The nTS in the brainstem is where sensory information from vagally mediated reflexes and chemical signals from the blood (arterial chemoreceptors) and cerebrospinal fluid (central chemoreceptors) and information from higher brain regions are integrated; neurons from the nTS synapse onto respiratory-related neurons, thereby augmenting or attenuating minute ventilation.

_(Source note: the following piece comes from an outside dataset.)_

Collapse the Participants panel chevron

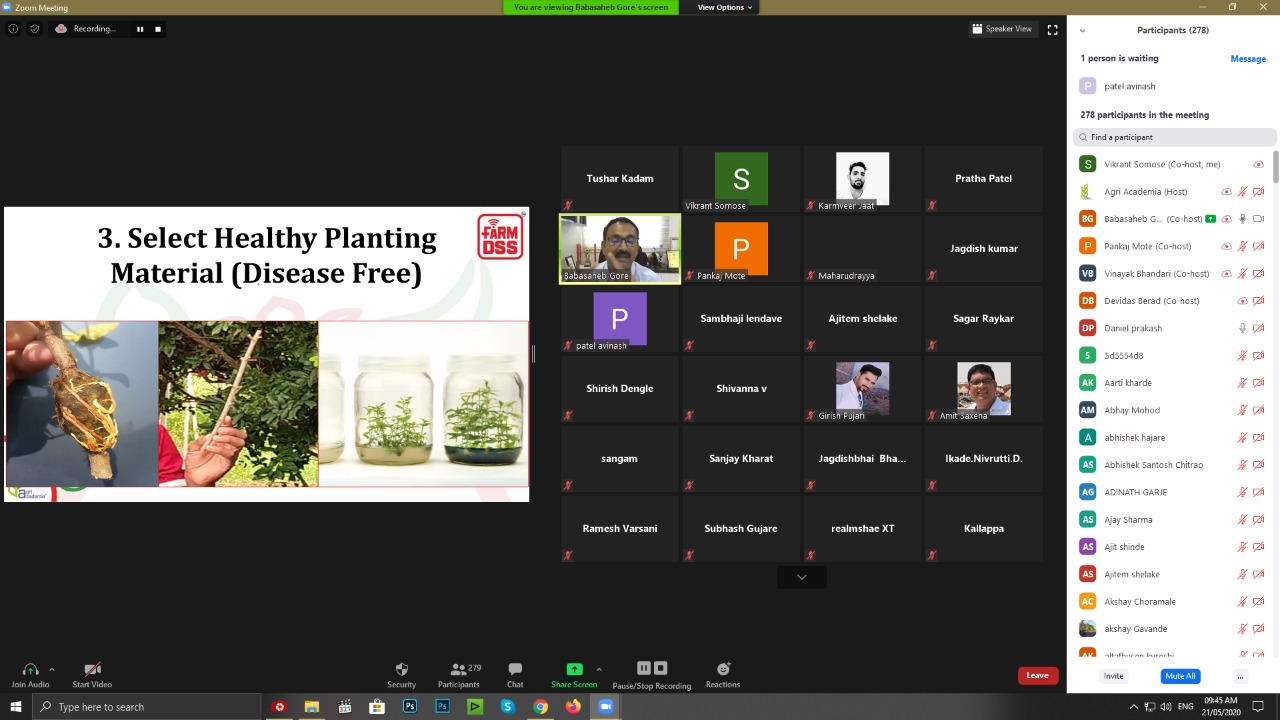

Essentially all bronchopulmonary reflexes that modify the depth and duration of inspiration and expiration are mediated through the vagus nerve. The vagus nerve has both myelinated and unmyelinated fibers. Myelinated vagal afferent fibers are activated via (1) slowly adapting stretch receptors (SARs), which are activated by volume and stretch of the lung (mediating the Breuer-Hering reflex); or (2) rapidly adapting receptors (RARs) that are activated in response to inhaled irritants (e.g., ammonia, cigarette smoke) and large inflations or deflations of the lung. Activation of SARs changes the duration of inspiration and expiration, whereas activation of RARs causes sighs (i.e., augmented breaths) and cough. Unmyelinated vagal afferents, specifically C-fibers in the airway, are activated by a multitude of chemical stimuli, including CO ₂ and capsaicin, in addition to lung edema and elevated temperature. Activation of C-fibers in the lung causes rapid shallow breathing and apnea. Table 41.2 lists bronchopulmonary and upper airway reflexes and their physiologic responses.